Expression ranking is on a 1–5 scale, with 1 being the highest expression strain and 5 being the lowest.

Bacterial Growth Inhibition and Membrane Shear.

To determine the influence of LLO and LyE on cellular viability, respective glycerol stocks containing strains from Table 1 were used to initiate 3 mL overnight starter cultures prior to seeding (2.5% (v/v)) 50 mL cultures in lysogeny broth (LB) medium at 37 °C/250 rpm until an OD600 of 0.4 was obtained. At this time, strains were induced with various concentrations of isopropyl β-d-1-thiogalactopyranoside (IPTG) and incubated at 22, 30, and 37 °C for various time points. Every 30 min, the optical density at 600 nm was measured using a GENEYS 20 visible spectrophotometer (Thermo Scientific) to assemble growth curves.

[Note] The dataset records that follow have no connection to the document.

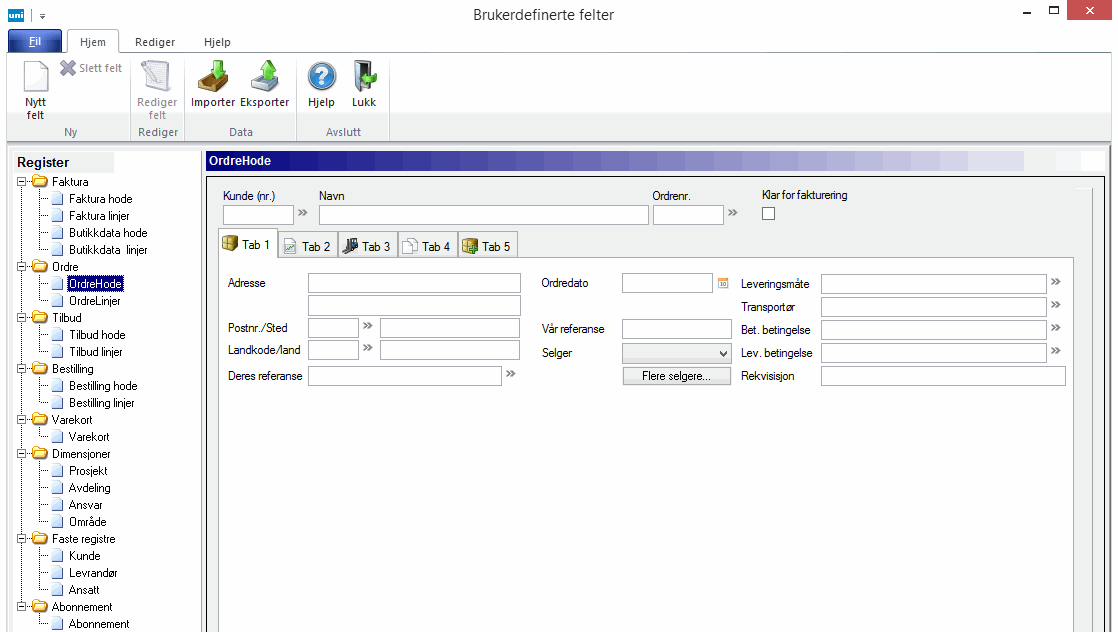Click the Lukk door icon

tap(364, 77)
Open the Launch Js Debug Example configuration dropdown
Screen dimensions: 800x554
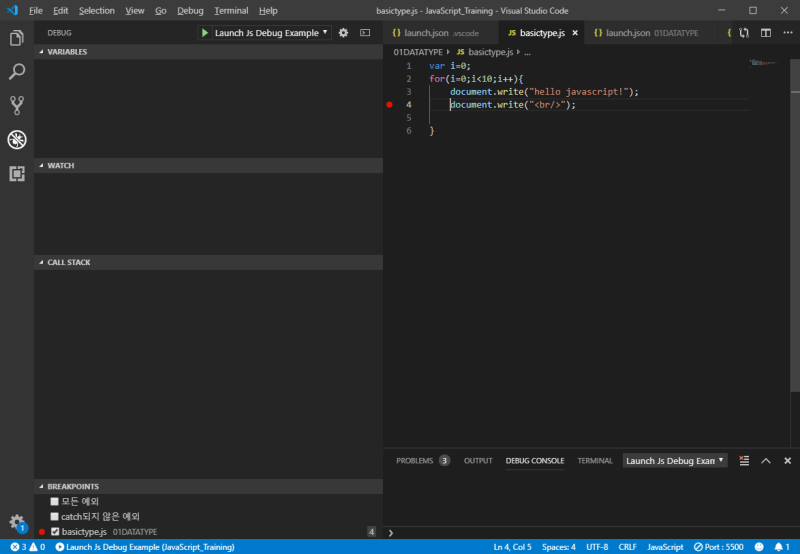[271, 33]
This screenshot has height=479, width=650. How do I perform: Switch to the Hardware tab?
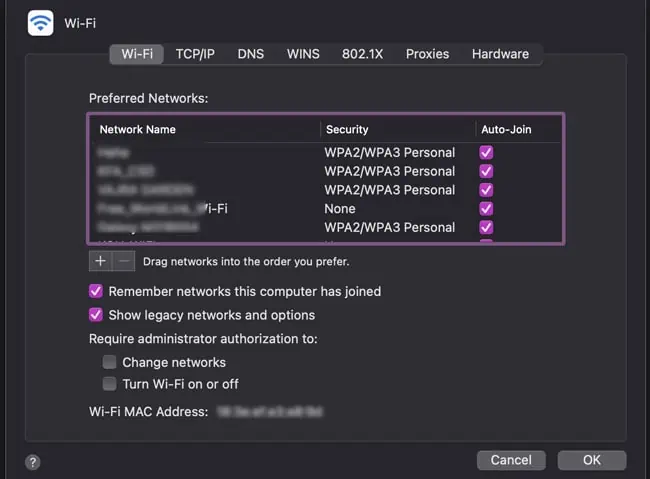[500, 54]
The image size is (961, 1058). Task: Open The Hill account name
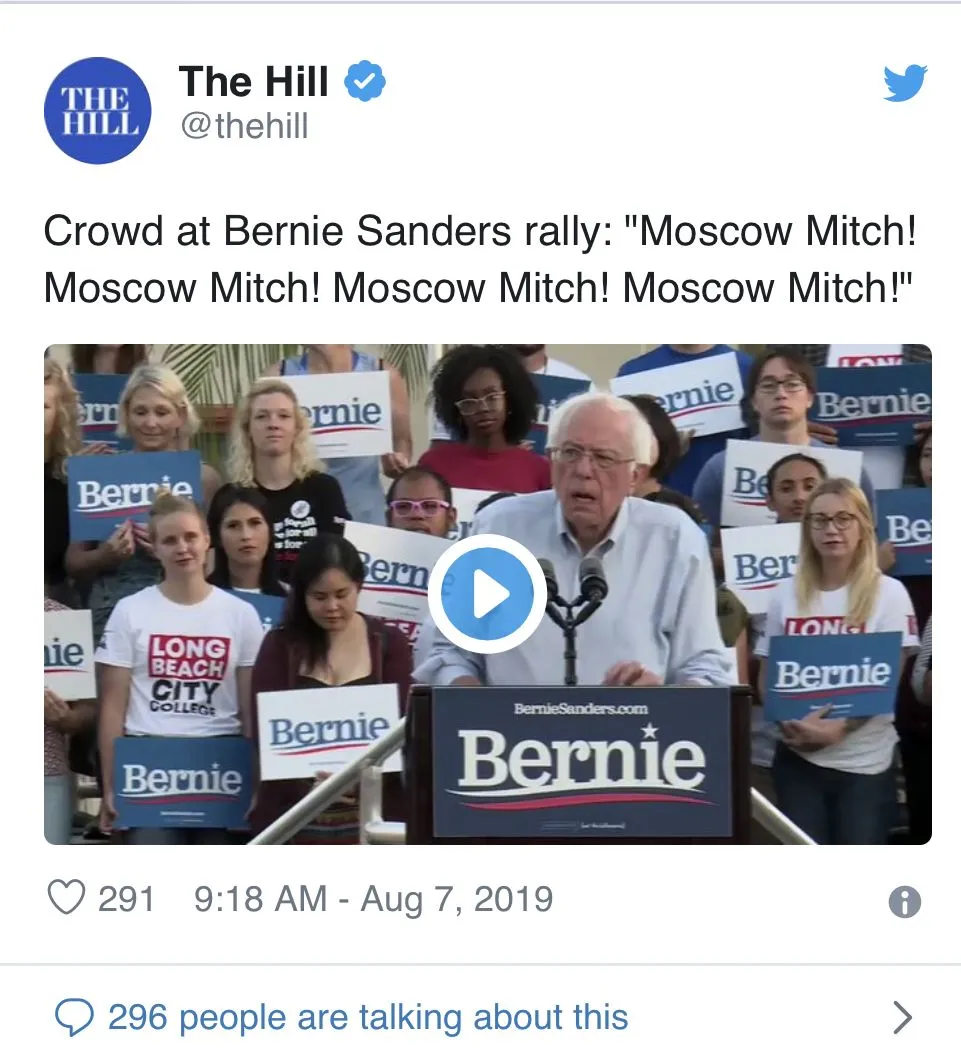[253, 82]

To assess bacterial membrane weakening, at every half-hour time point, 200 μL of cultured bacteria was collected by centrifugation, resuspended in phosphate buffered saline (PBS), and sonicated at 20% capacity for 5 s using a Branson 450D sonifier (400 W, tapered microtip). Sonicated samples were then plated on LB agar plates and allowed to incubate for 24 h before growth was quantified by counting colony forming units (CFUs).

Protein and DNA Release.

To quantify the amount of protein and DNA released from the supernatant of bacterial samples (from Table 1), 10 mL LB cultures were inoculated with 2.5% (v/v) of an overnight starter culture and incubated at 37 °C to an OD600 of 0.4. Next, strains were induced with 100 μM IPTG and allowed to incubate at 30 °C for an additional hour. Each strain was then standardized to 0.5 OD600 prior to centrifugation and supernatant collection. Supernatants were measured for absorbance of 260 nm for DNA quantification and 280 nm for protein quantification. Polymyxin B (PLB) was used as a positive control (added at 0.5 mg/mL during IPTG addition), as it has a known bacterial cell wall disruption mechanism,17-20 and processed as described above.

Hemolysis Assay.

To determine the amount of hemolysis resulting from selected strains of Table 1, cellular supernatants (collected from strains cultured as described for DNA and protein release assays) were incubated with sheep red blood cells (Hemostat Laboratories). Supernatant was taken either from fully lysed bacterial samples (sonication at 20% for 30 s) or pelleted bacteria. One hundred microliters of respective supernatant was mixed with 900 μL of 5% sheep red blood cells (HemoStat Laboratories) in assay buffer,7 and another 100 μL was mixed with 900 μL of PBS (pH 7.4), followed by incubating for 1 h at 36 °C. LLO activity was then measured by recording absorbance at 541 nm, with results depicted as percentage of total blood lysis (interpolated from a blood lysis standard plot). Accordingly, in Figure S1, hemolysis values from fully lysed strains containing LLO expression variants were standardized by the BL21(DE3)/pCMV-Luc/pET29-hly value to provide a normalized hemolysis metric.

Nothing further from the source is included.